Required task - Rewrite the items below, changing every occurrence of "icon" to "button" and leaving all other text unchanged. Leave the pictures out of your answer.

---+---

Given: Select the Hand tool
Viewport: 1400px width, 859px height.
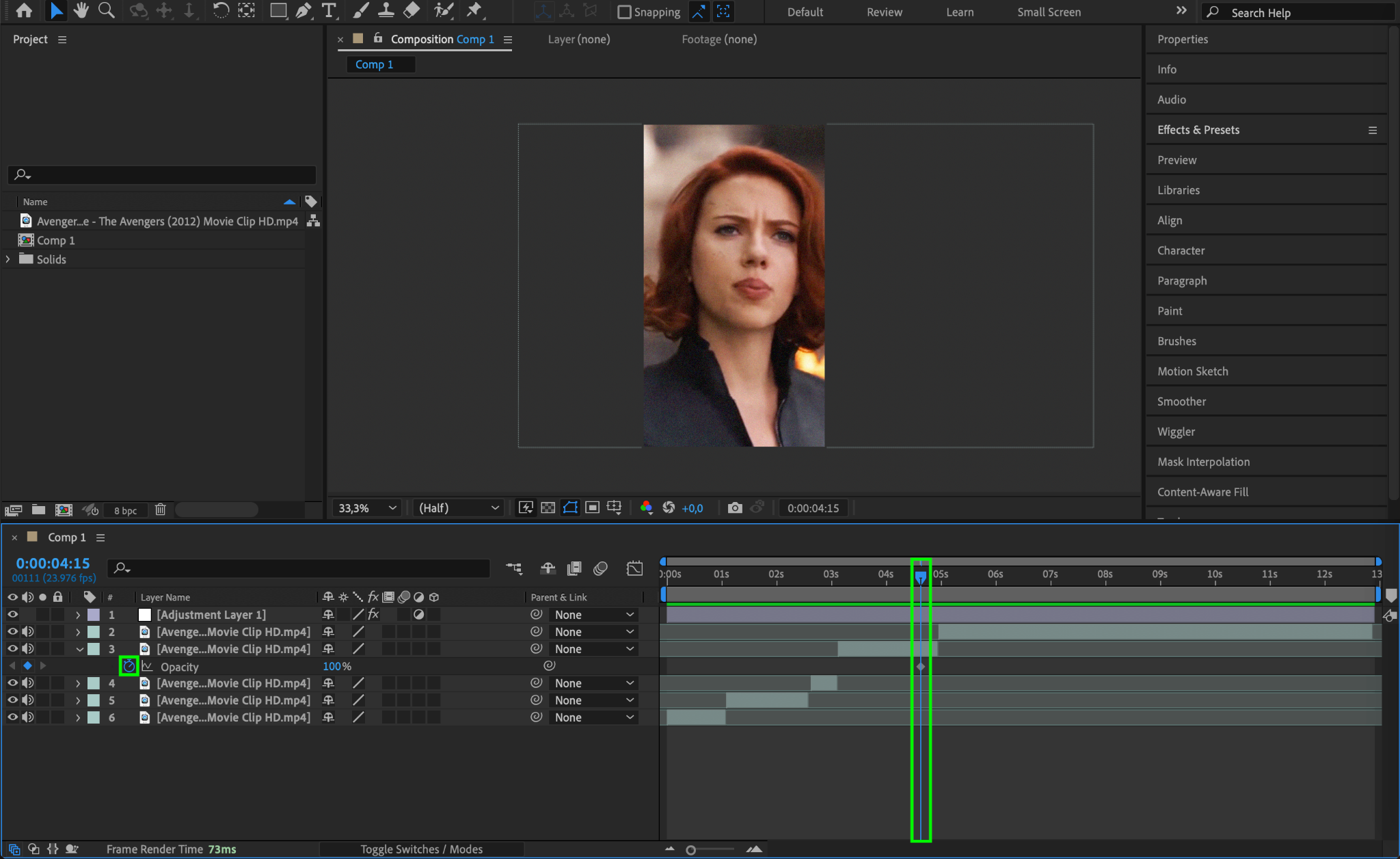Looking at the screenshot, I should 81,10.
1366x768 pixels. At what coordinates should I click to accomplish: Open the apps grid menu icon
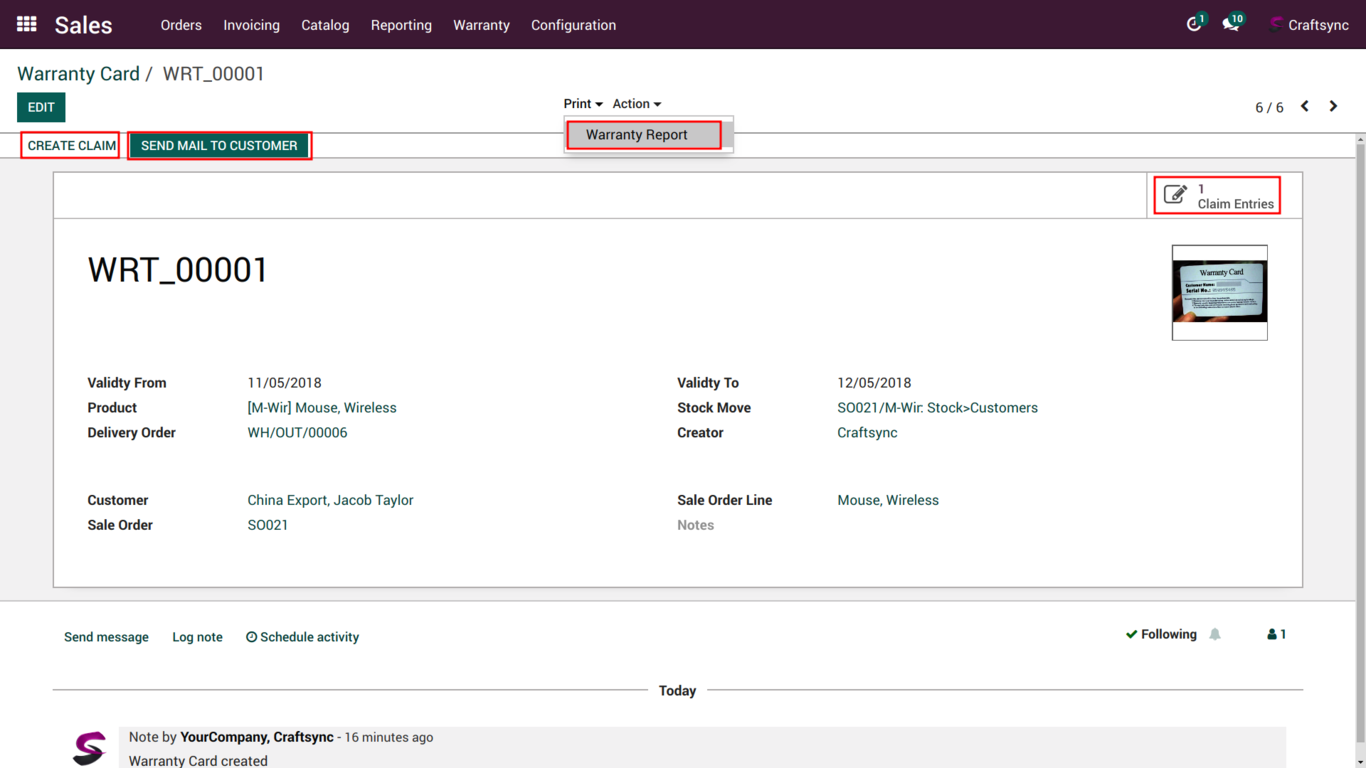pyautogui.click(x=27, y=24)
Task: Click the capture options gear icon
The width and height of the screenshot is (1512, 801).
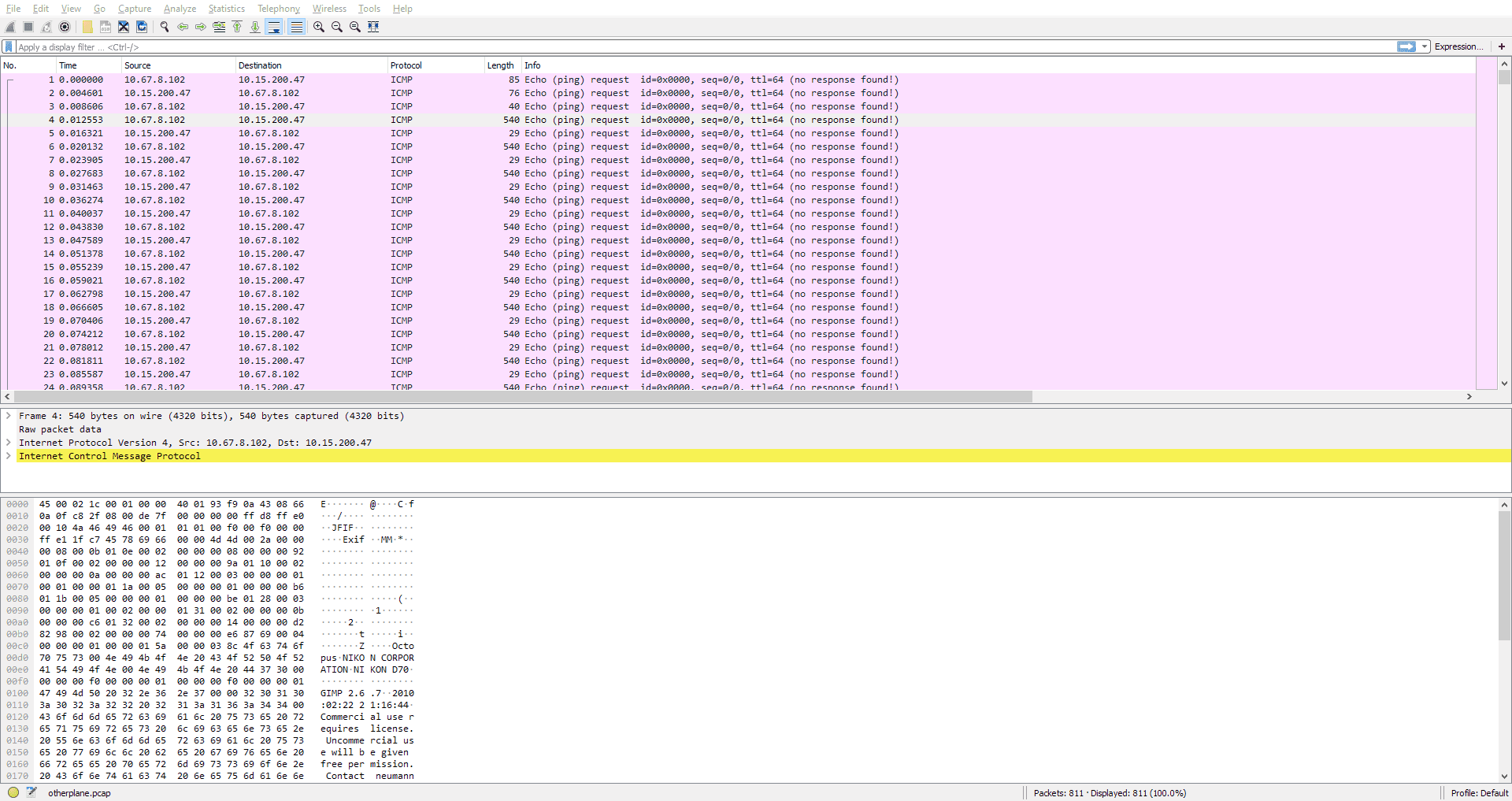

---+---

Problem solution -
Given: Select the Hand tool
Viewport: 1400px width, 859px height.
Looking at the screenshot, I should 81,10.
1366x768 pixels. At what coordinates should I click to accomplish: Open the apps grid menu button
pyautogui.click(x=27, y=24)
Task: Click the capture options gear button
The width and height of the screenshot is (1512, 801).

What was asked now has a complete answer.